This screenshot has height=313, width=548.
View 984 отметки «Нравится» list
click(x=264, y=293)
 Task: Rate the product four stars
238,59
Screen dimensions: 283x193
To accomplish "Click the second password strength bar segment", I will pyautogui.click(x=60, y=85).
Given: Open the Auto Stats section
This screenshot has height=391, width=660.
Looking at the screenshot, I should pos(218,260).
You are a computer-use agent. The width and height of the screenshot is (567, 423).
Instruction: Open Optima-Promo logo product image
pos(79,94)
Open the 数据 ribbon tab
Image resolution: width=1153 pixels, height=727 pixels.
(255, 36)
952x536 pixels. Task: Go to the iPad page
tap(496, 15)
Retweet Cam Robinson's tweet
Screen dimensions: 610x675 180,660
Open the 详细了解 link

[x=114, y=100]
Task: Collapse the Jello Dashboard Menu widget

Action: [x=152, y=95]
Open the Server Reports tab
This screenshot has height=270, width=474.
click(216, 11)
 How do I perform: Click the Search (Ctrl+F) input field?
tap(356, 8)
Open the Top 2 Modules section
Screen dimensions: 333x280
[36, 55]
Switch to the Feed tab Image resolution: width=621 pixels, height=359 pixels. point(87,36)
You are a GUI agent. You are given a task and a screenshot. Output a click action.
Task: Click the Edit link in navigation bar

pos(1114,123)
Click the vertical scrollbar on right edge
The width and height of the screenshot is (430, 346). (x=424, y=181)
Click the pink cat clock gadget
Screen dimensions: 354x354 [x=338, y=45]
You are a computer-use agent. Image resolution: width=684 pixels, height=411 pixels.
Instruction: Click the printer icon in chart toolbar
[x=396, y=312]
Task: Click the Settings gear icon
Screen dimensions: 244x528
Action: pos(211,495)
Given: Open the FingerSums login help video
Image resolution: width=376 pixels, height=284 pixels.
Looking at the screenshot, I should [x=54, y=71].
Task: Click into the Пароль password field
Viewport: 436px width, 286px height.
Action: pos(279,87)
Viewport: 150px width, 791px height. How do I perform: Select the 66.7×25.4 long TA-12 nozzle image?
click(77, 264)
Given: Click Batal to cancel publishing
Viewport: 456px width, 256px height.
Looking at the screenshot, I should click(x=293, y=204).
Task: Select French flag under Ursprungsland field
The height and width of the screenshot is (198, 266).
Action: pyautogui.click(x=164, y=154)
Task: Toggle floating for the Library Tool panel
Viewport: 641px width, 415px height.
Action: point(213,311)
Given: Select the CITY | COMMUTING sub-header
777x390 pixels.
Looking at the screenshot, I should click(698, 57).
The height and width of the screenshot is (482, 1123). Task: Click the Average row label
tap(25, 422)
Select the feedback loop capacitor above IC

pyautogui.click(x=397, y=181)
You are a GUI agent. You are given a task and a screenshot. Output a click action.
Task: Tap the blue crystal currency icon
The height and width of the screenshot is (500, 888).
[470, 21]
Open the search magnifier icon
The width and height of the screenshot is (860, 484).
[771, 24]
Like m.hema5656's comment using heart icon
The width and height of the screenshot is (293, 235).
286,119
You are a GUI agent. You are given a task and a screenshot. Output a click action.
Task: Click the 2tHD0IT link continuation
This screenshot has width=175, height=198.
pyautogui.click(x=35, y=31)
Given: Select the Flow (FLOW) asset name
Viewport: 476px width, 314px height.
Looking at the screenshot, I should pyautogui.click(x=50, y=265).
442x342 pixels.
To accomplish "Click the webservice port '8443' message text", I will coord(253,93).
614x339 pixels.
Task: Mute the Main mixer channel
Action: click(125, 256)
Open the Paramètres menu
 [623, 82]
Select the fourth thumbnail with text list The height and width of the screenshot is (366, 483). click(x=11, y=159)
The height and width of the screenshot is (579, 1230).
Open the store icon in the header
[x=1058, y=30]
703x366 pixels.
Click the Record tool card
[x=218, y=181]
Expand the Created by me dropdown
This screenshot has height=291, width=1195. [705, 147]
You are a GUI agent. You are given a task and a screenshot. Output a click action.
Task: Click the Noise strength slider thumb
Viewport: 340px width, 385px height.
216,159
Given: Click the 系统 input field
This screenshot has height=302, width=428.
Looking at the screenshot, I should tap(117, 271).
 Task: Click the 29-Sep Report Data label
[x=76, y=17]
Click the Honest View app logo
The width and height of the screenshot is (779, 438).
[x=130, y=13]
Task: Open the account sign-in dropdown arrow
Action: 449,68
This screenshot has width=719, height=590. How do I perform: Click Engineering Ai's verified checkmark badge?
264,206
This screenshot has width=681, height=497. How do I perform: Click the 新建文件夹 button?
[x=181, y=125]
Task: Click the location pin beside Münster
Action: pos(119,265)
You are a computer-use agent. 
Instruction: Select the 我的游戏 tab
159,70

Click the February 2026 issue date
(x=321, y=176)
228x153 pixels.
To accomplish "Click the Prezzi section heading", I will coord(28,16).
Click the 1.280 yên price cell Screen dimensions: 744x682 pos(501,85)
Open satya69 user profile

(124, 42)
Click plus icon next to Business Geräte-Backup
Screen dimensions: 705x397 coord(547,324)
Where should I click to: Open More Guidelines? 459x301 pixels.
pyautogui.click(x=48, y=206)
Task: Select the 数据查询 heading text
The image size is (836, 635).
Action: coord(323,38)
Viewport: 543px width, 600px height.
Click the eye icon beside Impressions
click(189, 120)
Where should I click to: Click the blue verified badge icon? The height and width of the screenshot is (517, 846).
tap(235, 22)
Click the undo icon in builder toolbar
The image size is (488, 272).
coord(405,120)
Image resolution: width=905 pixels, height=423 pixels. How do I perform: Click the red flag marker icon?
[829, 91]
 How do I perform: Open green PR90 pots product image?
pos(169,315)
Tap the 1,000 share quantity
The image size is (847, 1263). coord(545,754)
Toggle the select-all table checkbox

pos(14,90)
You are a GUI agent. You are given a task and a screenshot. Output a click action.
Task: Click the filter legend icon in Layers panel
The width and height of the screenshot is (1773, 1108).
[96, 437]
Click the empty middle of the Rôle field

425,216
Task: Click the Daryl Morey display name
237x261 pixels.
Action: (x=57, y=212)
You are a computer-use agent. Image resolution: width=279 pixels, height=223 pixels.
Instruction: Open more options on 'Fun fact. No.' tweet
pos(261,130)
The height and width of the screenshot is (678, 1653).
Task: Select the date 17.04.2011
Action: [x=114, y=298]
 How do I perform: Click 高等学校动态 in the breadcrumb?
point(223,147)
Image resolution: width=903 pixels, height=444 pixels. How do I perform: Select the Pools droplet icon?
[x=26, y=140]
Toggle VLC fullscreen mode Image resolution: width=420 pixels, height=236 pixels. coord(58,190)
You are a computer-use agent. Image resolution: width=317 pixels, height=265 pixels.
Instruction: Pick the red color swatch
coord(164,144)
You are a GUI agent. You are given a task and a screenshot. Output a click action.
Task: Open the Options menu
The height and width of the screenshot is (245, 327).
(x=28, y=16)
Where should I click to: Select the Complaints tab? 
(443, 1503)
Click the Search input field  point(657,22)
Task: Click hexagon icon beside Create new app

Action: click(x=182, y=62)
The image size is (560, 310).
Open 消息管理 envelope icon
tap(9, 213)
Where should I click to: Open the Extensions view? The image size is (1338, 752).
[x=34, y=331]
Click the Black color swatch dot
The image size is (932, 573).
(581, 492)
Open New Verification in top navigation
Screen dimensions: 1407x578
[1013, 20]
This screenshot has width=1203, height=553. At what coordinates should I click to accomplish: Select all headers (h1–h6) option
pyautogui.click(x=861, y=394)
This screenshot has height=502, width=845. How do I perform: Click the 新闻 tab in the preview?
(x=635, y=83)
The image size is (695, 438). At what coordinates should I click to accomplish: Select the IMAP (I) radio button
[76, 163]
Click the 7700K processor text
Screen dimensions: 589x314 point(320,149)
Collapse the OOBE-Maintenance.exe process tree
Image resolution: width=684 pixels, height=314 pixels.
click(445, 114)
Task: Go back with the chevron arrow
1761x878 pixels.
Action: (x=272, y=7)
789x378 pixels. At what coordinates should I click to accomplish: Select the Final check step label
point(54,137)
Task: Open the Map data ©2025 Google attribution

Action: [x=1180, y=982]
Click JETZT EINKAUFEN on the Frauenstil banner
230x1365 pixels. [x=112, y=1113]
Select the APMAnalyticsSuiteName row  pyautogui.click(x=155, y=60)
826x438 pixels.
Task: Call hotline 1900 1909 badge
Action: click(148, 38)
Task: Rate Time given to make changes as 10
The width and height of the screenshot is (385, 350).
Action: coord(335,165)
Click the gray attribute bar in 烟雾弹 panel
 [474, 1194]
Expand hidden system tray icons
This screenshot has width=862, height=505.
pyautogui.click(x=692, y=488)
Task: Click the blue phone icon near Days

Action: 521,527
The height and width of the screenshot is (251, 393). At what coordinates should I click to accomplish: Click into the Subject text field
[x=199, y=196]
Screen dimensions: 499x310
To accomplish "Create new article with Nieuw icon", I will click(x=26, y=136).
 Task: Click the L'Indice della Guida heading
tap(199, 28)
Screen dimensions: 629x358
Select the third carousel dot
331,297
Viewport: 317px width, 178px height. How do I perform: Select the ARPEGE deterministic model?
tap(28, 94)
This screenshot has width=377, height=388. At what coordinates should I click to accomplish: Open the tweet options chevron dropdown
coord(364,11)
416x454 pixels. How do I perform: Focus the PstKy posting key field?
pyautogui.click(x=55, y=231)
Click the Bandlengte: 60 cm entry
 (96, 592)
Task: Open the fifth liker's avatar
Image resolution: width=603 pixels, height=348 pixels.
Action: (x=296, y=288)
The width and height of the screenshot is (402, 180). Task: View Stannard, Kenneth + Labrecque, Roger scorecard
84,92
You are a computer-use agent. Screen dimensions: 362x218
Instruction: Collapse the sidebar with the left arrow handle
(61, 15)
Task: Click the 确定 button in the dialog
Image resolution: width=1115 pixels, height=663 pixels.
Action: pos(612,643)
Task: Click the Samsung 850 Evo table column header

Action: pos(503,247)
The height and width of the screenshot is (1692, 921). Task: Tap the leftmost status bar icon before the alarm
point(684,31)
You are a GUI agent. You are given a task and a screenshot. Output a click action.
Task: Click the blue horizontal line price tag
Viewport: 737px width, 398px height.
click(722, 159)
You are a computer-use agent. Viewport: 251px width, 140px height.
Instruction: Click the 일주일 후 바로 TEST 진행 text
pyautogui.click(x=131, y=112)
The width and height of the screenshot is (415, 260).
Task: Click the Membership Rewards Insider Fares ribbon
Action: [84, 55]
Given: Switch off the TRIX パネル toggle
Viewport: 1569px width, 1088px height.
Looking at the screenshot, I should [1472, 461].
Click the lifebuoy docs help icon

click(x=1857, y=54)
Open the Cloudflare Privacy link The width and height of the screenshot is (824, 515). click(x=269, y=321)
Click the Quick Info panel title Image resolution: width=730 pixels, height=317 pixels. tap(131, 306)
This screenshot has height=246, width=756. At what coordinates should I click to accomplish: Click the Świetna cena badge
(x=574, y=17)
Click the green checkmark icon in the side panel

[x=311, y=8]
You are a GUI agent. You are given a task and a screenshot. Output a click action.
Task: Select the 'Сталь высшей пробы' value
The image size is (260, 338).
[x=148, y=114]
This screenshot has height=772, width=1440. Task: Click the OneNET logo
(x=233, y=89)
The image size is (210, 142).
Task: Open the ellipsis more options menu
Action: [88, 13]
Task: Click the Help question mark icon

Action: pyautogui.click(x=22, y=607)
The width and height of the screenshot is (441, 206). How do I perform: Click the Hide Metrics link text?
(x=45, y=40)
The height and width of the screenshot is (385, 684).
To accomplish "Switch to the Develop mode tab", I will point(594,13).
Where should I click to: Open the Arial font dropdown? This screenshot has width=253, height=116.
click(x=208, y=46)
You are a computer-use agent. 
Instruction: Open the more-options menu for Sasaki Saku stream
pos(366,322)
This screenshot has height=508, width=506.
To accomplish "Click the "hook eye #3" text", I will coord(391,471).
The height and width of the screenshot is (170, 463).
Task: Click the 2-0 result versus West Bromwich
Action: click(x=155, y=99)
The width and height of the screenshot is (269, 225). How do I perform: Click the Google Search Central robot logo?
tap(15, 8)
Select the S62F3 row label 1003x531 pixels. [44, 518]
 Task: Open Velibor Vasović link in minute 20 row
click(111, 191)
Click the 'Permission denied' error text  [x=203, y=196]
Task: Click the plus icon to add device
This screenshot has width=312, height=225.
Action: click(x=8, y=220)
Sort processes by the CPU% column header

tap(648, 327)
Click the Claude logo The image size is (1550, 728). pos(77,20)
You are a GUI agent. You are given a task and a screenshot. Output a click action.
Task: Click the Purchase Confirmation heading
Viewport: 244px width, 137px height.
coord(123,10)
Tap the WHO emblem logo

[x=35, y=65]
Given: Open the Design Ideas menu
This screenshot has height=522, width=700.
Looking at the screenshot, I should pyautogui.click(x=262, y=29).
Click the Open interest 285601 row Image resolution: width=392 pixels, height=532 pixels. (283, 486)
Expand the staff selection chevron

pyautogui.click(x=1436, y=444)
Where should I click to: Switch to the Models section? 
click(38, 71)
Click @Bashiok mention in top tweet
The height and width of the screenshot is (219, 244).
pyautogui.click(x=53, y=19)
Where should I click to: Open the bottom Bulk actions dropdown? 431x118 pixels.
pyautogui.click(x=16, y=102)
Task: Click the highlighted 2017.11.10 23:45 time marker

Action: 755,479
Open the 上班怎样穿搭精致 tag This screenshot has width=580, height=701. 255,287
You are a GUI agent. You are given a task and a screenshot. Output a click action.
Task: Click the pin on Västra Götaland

+ + + +

» ASSIGNMENT:
Copy, exactly and only, the lines above that begin with the one containing "703x366 pixels." and finish with the one containing "Task: Click the Noise strength slider thumb".

» SOLUTION FOR THIS PROBLEM:
703x366 pixels.
Click the Record tool card
[x=218, y=181]
Expand the Created by me dropdown
This screenshot has height=291, width=1195. [705, 147]
You are a GUI agent. You are given a task and a screenshot. Output a click action.
Task: Click the Noise strength slider thumb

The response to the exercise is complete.